| Activity |
Starting at the line that contains "Instruction: Click the RSI 70 level label", copy every line through the end of the records below exactly as written, leaving out pictures.

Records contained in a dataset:
━━━━━━
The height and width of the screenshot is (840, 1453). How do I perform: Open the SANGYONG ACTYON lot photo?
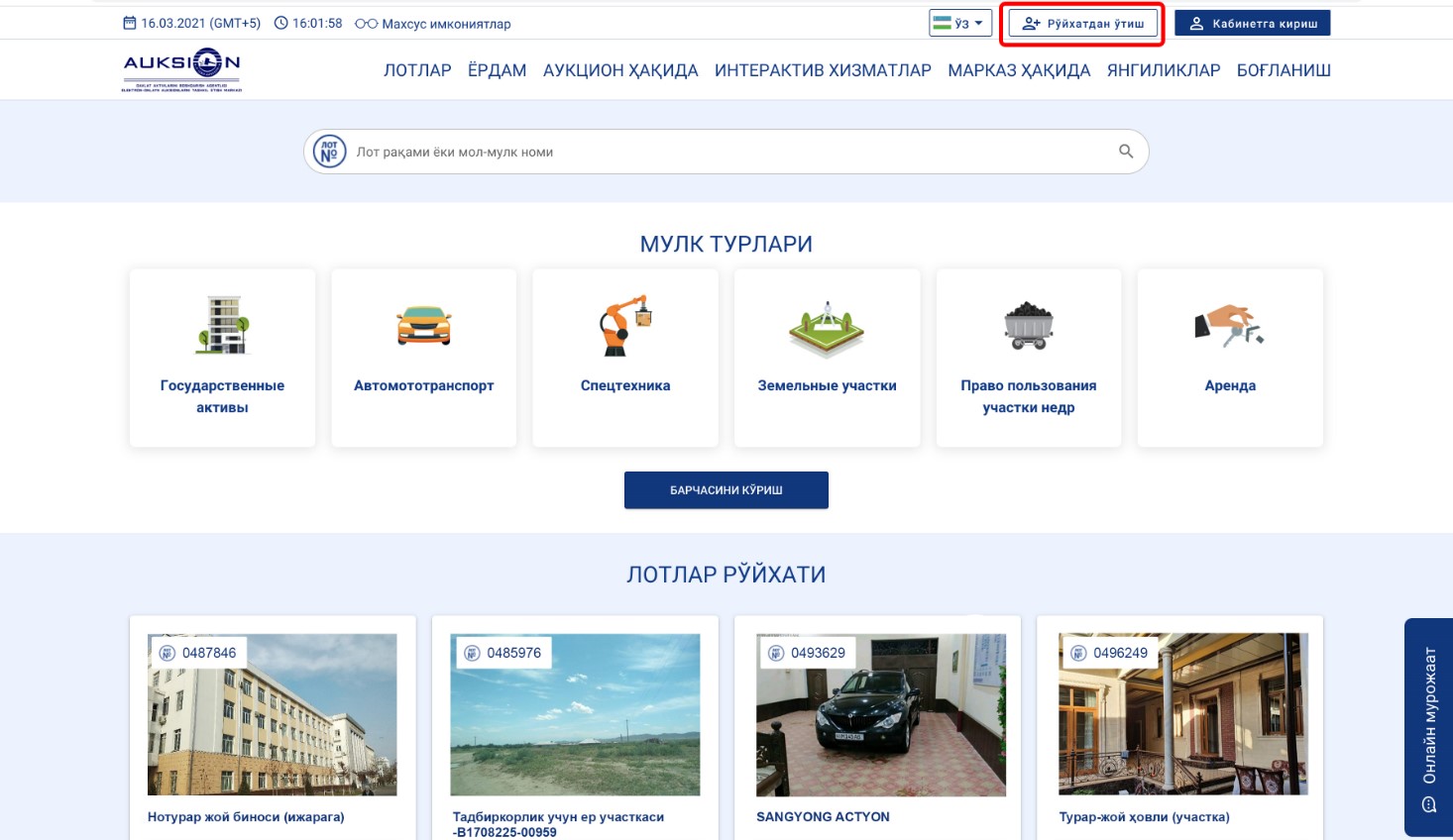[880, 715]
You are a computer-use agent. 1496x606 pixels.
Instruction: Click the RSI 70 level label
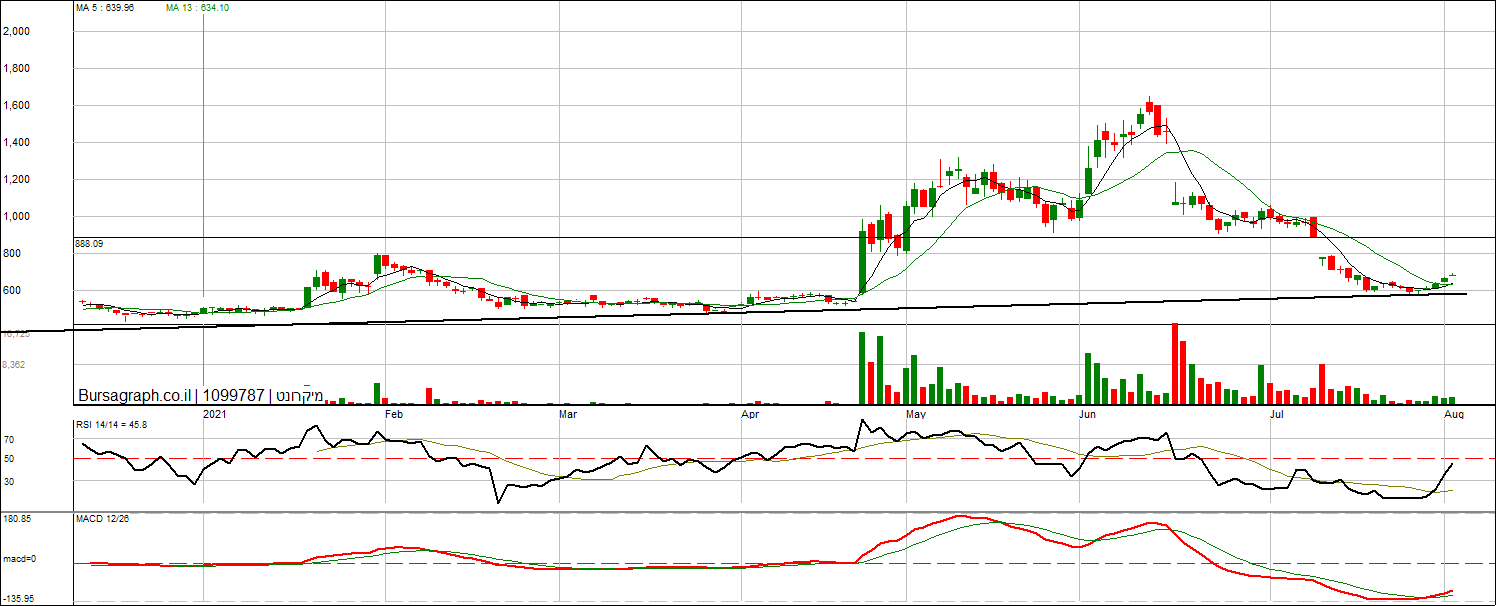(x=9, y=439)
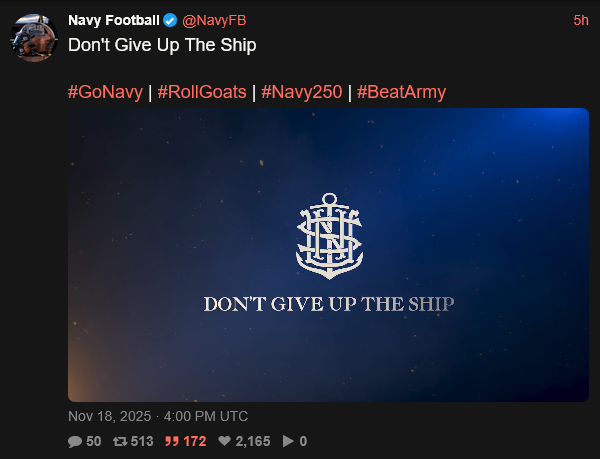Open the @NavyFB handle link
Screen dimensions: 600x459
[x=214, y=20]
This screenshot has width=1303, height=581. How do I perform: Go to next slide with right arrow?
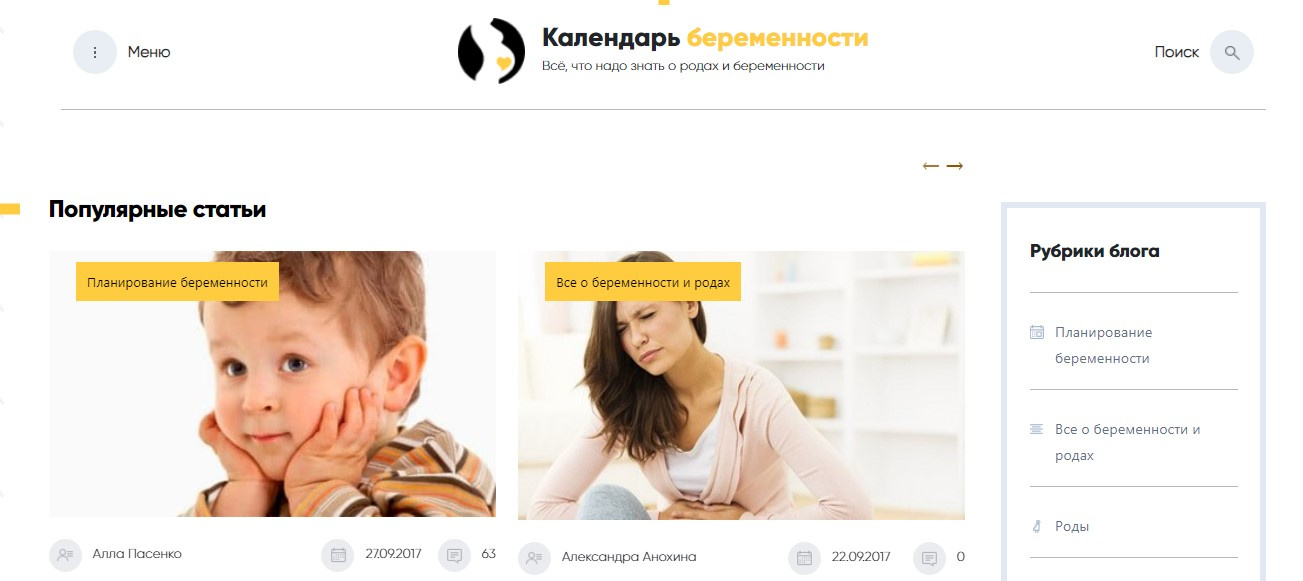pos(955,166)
━━━━━━
| Written answer |
Instruction: Click the RSI 70 level label
(x=9, y=439)
Open the @NavyFB handle link
Screen dimensions: 600x459
[x=214, y=20]
This screenshot has width=1303, height=581. How do I perform: Go to next slide with right arrow?
pos(955,166)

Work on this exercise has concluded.